Task goal -> Reproduce the following lines verbatim, without altering any character, spacing, or line break.
==================================================
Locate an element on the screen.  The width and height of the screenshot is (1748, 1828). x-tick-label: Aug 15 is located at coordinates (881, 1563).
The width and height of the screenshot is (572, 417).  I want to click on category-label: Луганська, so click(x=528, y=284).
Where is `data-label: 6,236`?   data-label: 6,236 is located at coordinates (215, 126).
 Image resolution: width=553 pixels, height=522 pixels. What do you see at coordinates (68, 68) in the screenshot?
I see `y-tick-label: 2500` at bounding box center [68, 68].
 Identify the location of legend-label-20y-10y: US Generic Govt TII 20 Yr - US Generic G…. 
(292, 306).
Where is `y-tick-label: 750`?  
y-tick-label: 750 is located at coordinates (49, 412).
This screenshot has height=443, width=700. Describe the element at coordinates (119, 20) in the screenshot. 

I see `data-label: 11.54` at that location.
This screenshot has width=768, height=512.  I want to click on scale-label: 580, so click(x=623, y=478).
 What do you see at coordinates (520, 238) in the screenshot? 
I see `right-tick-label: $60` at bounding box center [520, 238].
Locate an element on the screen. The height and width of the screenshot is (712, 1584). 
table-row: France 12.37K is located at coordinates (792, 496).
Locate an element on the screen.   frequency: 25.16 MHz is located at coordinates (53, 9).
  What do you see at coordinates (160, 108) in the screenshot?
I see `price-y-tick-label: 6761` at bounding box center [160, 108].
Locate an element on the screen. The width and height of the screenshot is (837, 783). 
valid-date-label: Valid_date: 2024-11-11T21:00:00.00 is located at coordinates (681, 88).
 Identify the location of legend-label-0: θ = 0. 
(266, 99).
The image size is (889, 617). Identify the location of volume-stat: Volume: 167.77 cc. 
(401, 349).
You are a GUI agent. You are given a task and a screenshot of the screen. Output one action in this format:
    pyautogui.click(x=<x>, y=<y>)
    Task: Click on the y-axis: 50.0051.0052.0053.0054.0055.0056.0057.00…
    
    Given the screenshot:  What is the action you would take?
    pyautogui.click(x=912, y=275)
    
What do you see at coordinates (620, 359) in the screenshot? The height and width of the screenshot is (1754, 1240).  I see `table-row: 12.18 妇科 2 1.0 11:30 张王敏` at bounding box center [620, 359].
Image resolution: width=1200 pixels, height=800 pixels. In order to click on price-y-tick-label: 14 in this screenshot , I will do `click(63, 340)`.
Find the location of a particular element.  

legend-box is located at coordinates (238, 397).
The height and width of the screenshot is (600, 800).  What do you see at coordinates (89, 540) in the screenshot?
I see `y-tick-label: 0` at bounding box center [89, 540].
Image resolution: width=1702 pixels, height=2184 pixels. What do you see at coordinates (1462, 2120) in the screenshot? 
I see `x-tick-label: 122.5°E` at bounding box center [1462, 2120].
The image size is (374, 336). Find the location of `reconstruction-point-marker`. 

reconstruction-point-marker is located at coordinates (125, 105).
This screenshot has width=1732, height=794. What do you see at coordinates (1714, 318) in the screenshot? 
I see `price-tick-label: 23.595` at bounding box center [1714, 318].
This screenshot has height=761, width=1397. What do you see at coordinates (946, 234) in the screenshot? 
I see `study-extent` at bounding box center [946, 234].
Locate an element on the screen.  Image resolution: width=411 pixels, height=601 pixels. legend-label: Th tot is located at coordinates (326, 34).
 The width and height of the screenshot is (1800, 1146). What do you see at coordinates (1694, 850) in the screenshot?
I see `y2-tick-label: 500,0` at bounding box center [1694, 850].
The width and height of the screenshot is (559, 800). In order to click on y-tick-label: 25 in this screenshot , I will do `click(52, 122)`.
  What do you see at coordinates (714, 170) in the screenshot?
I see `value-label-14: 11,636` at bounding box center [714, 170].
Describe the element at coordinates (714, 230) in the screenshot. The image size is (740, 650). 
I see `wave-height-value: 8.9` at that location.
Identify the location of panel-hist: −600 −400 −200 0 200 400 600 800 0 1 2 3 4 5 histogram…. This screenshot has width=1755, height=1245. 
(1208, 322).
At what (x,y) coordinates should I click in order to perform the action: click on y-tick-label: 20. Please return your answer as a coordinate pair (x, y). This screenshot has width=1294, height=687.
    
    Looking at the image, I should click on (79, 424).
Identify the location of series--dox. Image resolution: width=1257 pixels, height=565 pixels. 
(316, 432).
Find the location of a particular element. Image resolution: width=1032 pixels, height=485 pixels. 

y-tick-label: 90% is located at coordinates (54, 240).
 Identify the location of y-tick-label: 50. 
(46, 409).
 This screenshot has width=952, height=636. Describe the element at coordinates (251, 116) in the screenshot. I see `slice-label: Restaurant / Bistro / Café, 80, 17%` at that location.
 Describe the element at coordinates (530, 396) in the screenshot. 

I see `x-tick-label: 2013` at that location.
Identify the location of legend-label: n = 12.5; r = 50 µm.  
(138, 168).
==================================================
Task output ->
Locate an element on the screen.  The width and height of the screenshot is (1748, 1828). x-tick-label: Aug 15 is located at coordinates (881, 1563).
The width and height of the screenshot is (572, 417).  I want to click on category-label: Луганська, so click(x=528, y=284).
Where is `data-label: 6,236`?   data-label: 6,236 is located at coordinates (215, 126).
 Image resolution: width=553 pixels, height=522 pixels. What do you see at coordinates (68, 68) in the screenshot?
I see `y-tick-label: 2500` at bounding box center [68, 68].
 Identify the location of legend-label-20y-10y: US Generic Govt TII 20 Yr - US Generic G…. 
(292, 306).
Where is `y-tick-label: 750`?  
y-tick-label: 750 is located at coordinates (49, 412).
This screenshot has height=443, width=700. Describe the element at coordinates (119, 20) in the screenshot. 

I see `data-label: 11.54` at that location.
This screenshot has width=768, height=512.  I want to click on scale-label: 580, so click(x=623, y=478).
 What do you see at coordinates (520, 238) in the screenshot? 
I see `right-tick-label: $60` at bounding box center [520, 238].
Locate an element on the screen. The height and width of the screenshot is (712, 1584). 
table-row: France 12.37K is located at coordinates (792, 496).
Locate an element on the screen.   frequency: 25.16 MHz is located at coordinates (53, 9).
  What do you see at coordinates (160, 108) in the screenshot?
I see `price-y-tick-label: 6761` at bounding box center [160, 108].
Locate an element on the screen. The width and height of the screenshot is (837, 783). 
valid-date-label: Valid_date: 2024-11-11T21:00:00.00 is located at coordinates (681, 88).
 Identify the location of legend-label-0: θ = 0. 
(266, 99).
The image size is (889, 617). Identify the location of volume-stat: Volume: 167.77 cc. 
(401, 349).
You are a GUI agent. You are given a task and a screenshot of the screen. Output one action in this format:
    pyautogui.click(x=<x>, y=<y>)
    Task: Click on the y-axis: 50.0051.0052.0053.0054.0055.0056.0057.00…
    
    Given the screenshot:  What is the action you would take?
    pyautogui.click(x=912, y=275)
    
What do you see at coordinates (620, 359) in the screenshot? The height and width of the screenshot is (1754, 1240).  I see `table-row: 12.18 妇科 2 1.0 11:30 张王敏` at bounding box center [620, 359].
Image resolution: width=1200 pixels, height=800 pixels. In order to click on price-y-tick-label: 14 in this screenshot , I will do `click(63, 340)`.
Find the location of a particular element.  

legend-box is located at coordinates (238, 397).
The height and width of the screenshot is (600, 800).  What do you see at coordinates (89, 540) in the screenshot?
I see `y-tick-label: 0` at bounding box center [89, 540].
Image resolution: width=1702 pixels, height=2184 pixels. What do you see at coordinates (1462, 2120) in the screenshot? 
I see `x-tick-label: 122.5°E` at bounding box center [1462, 2120].
The image size is (374, 336). Find the location of `reconstruction-point-marker`. 

reconstruction-point-marker is located at coordinates (125, 105).
This screenshot has width=1732, height=794. What do you see at coordinates (1714, 318) in the screenshot? 
I see `price-tick-label: 23.595` at bounding box center [1714, 318].
This screenshot has height=761, width=1397. What do you see at coordinates (946, 234) in the screenshot? 
I see `study-extent` at bounding box center [946, 234].
Locate an element on the screen.  Image resolution: width=411 pixels, height=601 pixels. legend-label: Th tot is located at coordinates (326, 34).
 The width and height of the screenshot is (1800, 1146). What do you see at coordinates (1694, 850) in the screenshot?
I see `y2-tick-label: 500,0` at bounding box center [1694, 850].
The width and height of the screenshot is (559, 800). In order to click on y-tick-label: 25 in this screenshot , I will do `click(52, 122)`.
  What do you see at coordinates (714, 170) in the screenshot?
I see `value-label-14: 11,636` at bounding box center [714, 170].
Describe the element at coordinates (714, 230) in the screenshot. The image size is (740, 650). 
I see `wave-height-value: 8.9` at that location.
Identify the location of panel-hist: −600 −400 −200 0 200 400 600 800 0 1 2 3 4 5 histogram…. This screenshot has width=1755, height=1245. 
(1208, 322).
At what (x,y) coordinates should I click in order to perform the action: click on y-tick-label: 20. Please return your answer as a coordinate pair (x, y). This screenshot has width=1294, height=687.
    
    Looking at the image, I should click on (79, 424).
Identify the location of series--dox. Image resolution: width=1257 pixels, height=565 pixels. 
(316, 432).
Find the location of a particular element. Image resolution: width=1032 pixels, height=485 pixels. 

y-tick-label: 90% is located at coordinates (54, 240).
 Identify the location of y-tick-label: 50. 
(46, 409).
 This screenshot has width=952, height=636. Describe the element at coordinates (251, 116) in the screenshot. I see `slice-label: Restaurant / Bistro / Café, 80, 17%` at that location.
 Describe the element at coordinates (530, 396) in the screenshot. 

I see `x-tick-label: 2013` at that location.
Identify the location of legend-label: n = 12.5; r = 50 µm.  
(138, 168).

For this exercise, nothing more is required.